Study text Start Marker

Second, Gemma 4 31B scores 37% at $0.14 per task while Claude Opus 4.7 scores 47% at $5.38 per task. That is a 36× cost difference for a 10-point accuracy gap. Whether that trade-off makes sense depends on your deployment context.


The turns finding

Gemini 3.1 Pro Preview averages 83 investigation turns and scores 30%. GPT-5.5 averages 31 turns and scores 46%.

More turns do not produce better diagnoses. The pattern the benchmark team observed: models that over-investigate surface upstream error signals and co-occurring anomalies, treating correlated events as separate root causes and submitting them as candidates. This inflates false positives and drags precision down. The model that issues 31 focused turns and stops is more accurate than the one that issues 83 exploratory turns and accumulates noise.

Study text End Marker
Given data Start Marker

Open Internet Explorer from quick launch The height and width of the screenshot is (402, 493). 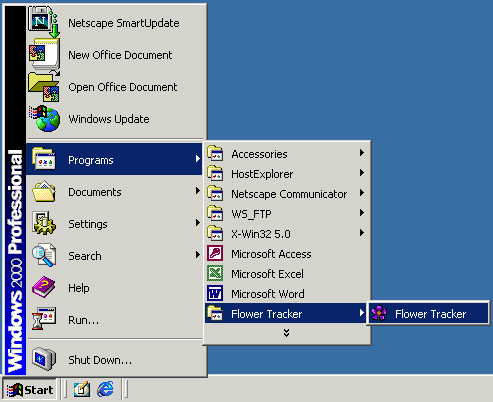click(x=105, y=389)
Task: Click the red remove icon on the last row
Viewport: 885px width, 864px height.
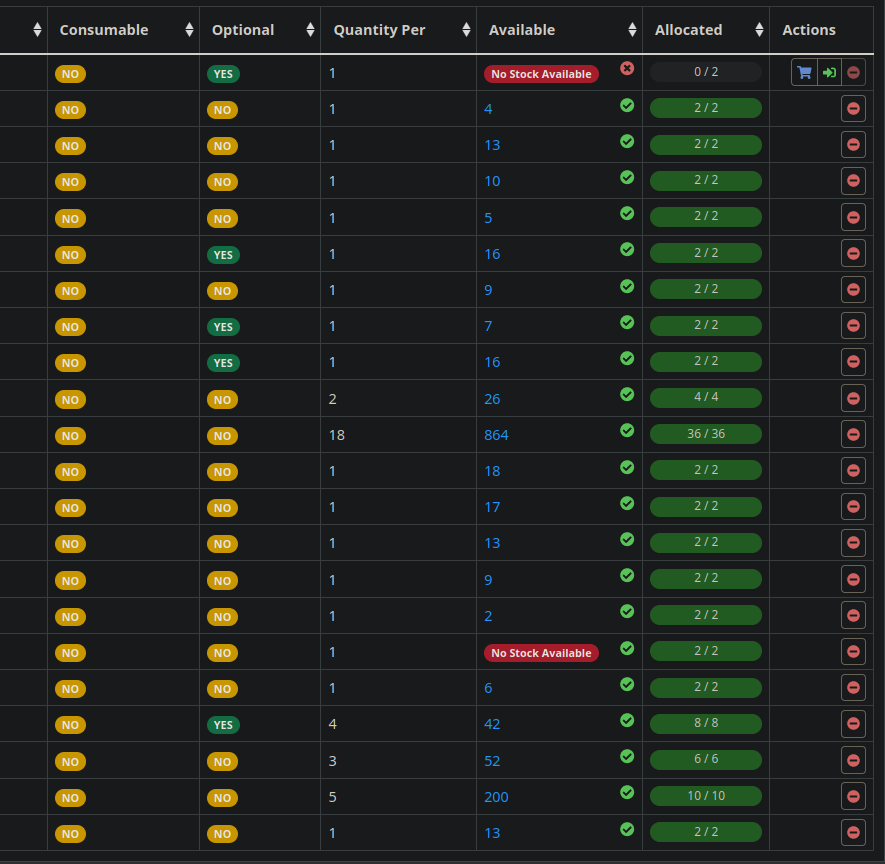Action: pos(854,832)
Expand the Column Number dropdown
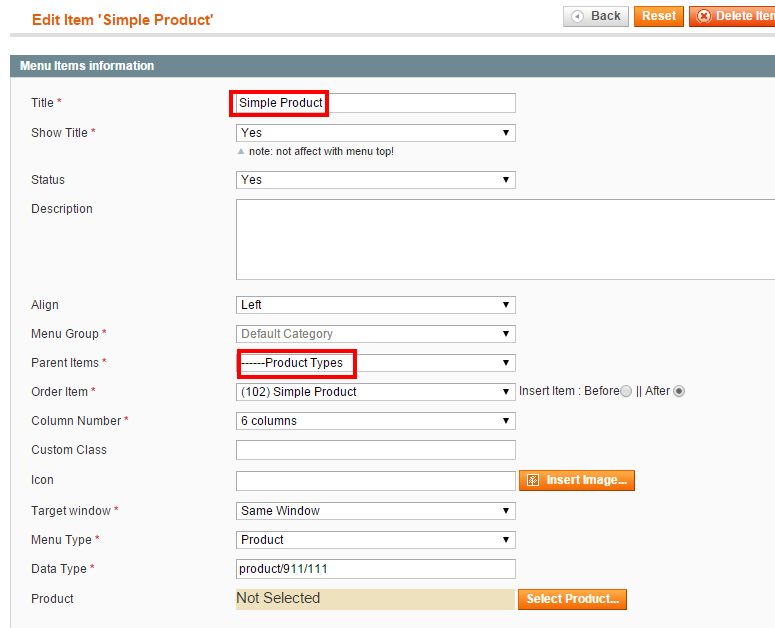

Given data End Marker

[Task goal]:
Decide whether each statement agrees with the text on model benchmark results, answering yes or no and quoting the deciding words. 1. GPT-5.5 averages fewer investigation turns than Gemini 3.1 Pro Preview. 2. Models that over-investigate end up with higher precision. 3. Claude Opus 4.7 costs less per task than Gemma 4 31B. The records stand apart from the text as separate material.

[Reply]:
1. Yes: "Gemini 3.1 Pro Preview averages 83 investigation turns and scores 30%. GPT-5.5 averages 31 turns and scores 46%."
2. No: "This inflates false positives and drags precision down."
3. No: "Gemma 4 31B scores 37% at $0.14 per task while Claude Opus 4.7 scores 47% at $5.38 per task."